Quando l'arte diventa catarsi. L'esempio di Paf

Recensione di Francesca Rennis

La creatività ha un valore catartico, sa innestarsi nel dolore e nella vita trasformandola. I lavori di Francesca Paciello ne sono un esempio. Sanno raccontare, anche urlare angoscia e sofferenza, liberandole in forme che accompagnano l’immaginazione a elaborarle fino alla metabolizzazione. Pablo Picasso affermava qualcosa di vero nel dire che «La pittura è una professione da cieco: uno non dipinge ciò che vede, ma ciò che sente, ciò che dice a se stesso riguardo a ciò che ha visto». E quello di Francesca Paciello, o Paf come si fa simpaticamente chiamare, è il tentativo di un’espressione di autonomia e carica interiore tale da volersi riappropriare in modo consapevole della propria libertà di pensare, di agire, di percepire, anche di soffrire. Il destino di ogni donna si racchiude in questo tentativo mai incoraggiato dal sistema sociale delle nostre civiltà. Proiettarsi nella tela con le proprie dinamicità, con passione e energia che riportano ad una maternità e cura cui forse dovremmo riferirci più spesso per uscire dalla boutade del momento storico.

La pittura riesce a riconsegnarci magicamente il mondo esterno mediato dalle vicissitudini del proprio io. Un miracolo o una magia, come la definì Picasso stesso, non tanto un’operazione estetica. “L’arte mi rasserena” afferma l’artista napoletana che interagisce con un substrato di dolore inconciliabile, come se fosse il sottofondo musicale alle sue energiche pennellate. E così apprendo quali sono i suoi artisti di riferimento. Gli espressionisti che «esprimono – ricorda - emozioni dall’anima direttamente nella realtà, senza mediazioni». Autori che hanno avuto a che fare con la sofferenza. Da Edvard Munch, a Vincent van Gogh , a Egon Sciele, Henri Matisse, Frida Kahlo.

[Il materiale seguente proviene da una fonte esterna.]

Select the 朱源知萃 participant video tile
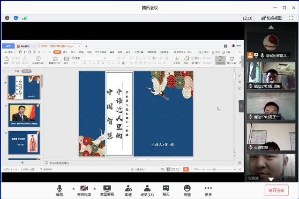 point(271,136)
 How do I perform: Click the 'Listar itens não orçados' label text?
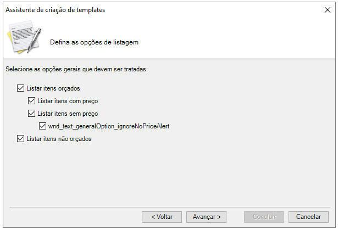click(59, 139)
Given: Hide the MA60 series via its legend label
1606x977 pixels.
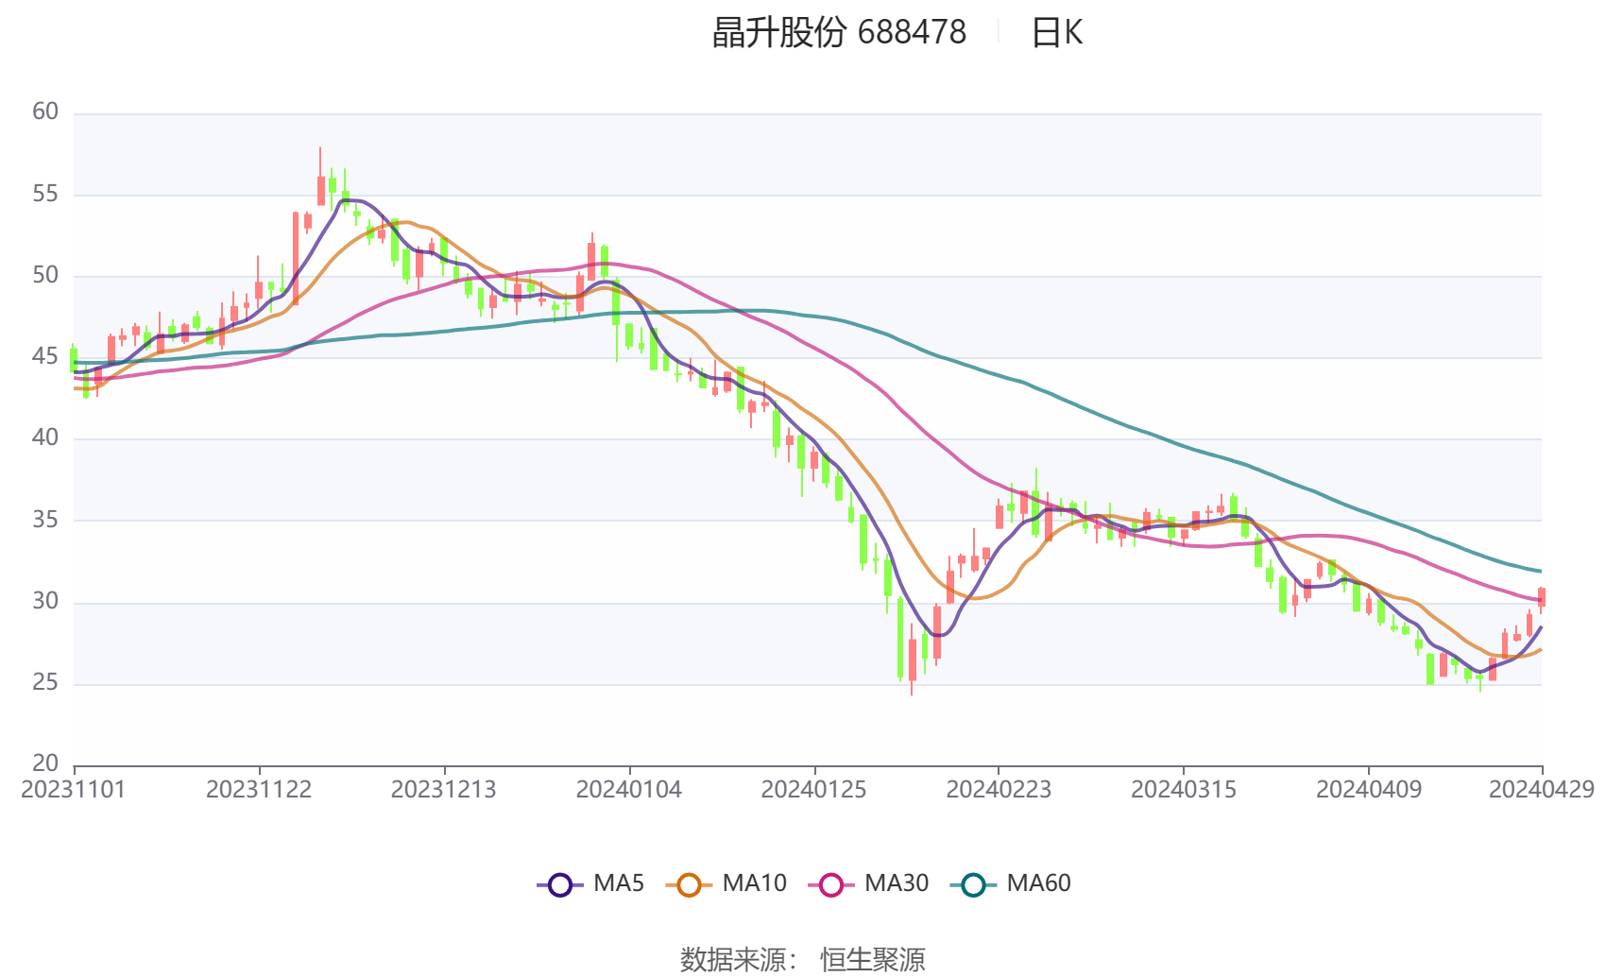Looking at the screenshot, I should (x=1038, y=883).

Molte delle sue opere possono essere catalogate in due sezioni: il Femmineo ed Evocativi-simbolici. Tra i primi troviamo l’impronta, una sagoma, un ombra, la presenza di spalle di una figura femminile. «La donna – spiega – che dà le spalle al male ed è anche palese che guardando avanti verso l’orizzonte cresce e lascia dietro di sé ciò che non c’è più». Nel suo affollato atelier, tra acrilici, quadri e cavalletti con la musica che invade l’atmosfera eterea della fantasia, prendono forma le sue emozioni con un desiderio irruente che giungano dirette al cuore dell’osservatore. Dopo aver partecipato a vari concorsi, mostre ed estemporanee pittoriche lamenta «di non avere più stimoli a parteciparvi da alcuni anni. L’arte – conclude – è diventata un business».

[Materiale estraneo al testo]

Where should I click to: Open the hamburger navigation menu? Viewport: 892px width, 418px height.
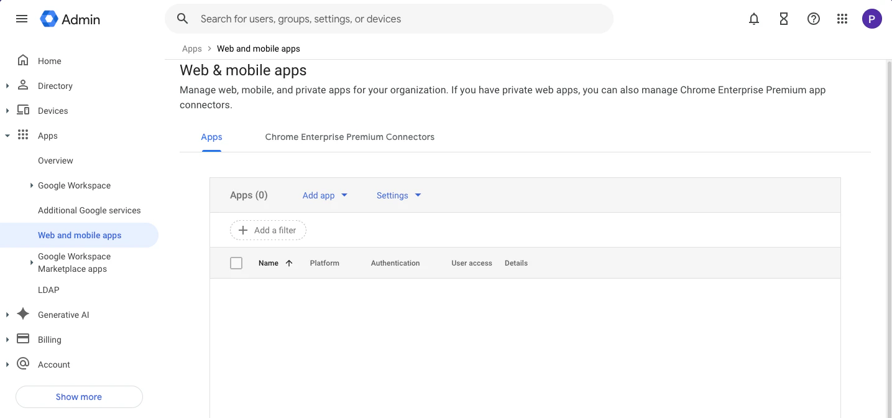(21, 19)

Dell’altra sezione quello che si evidenzia è il ricorrere a simboli anche naturali per indicarci un’alienazione, un disagio sociale, schemi di vita e poteri che inducono dolore. “Inciucio”, “Mare in tempesta”, “L’astruso”, “Il dolore”, “The end”, “Confusione”, “Il cobra”, prodotto dopo l’incontro dei G8 e di forte impatto simbolico. Ma per questa pittrice che predilige colori forti e intensi la speranza è anche possibile; riappare qua e là dalla “Trasparenza” ad esortare “Il risveglio”, “La natura in movimento”, un “Al di là delle rocce”, la visione di “C’è una luce”.

Il percorso nella sua immediatezza scopre una chiave di lettura così come sintetizza una frase di George Santayana, cui l’artista fa riferimento per spiegare il suo lavoro “Confusione”. «Il caos è un nome per ogni ordine che causa confusione nelle nostre menti ». Un disordine che rimane tale finché non è ricomposto nella sua logicità, ma l’arte, si sa, coglie anche l’indicibile, lo sfuggevole, ciò che non può essere imbracato in confortanti linee di pensiero e rimane là ad indicarci che l’uomo abita anche l’indefinito.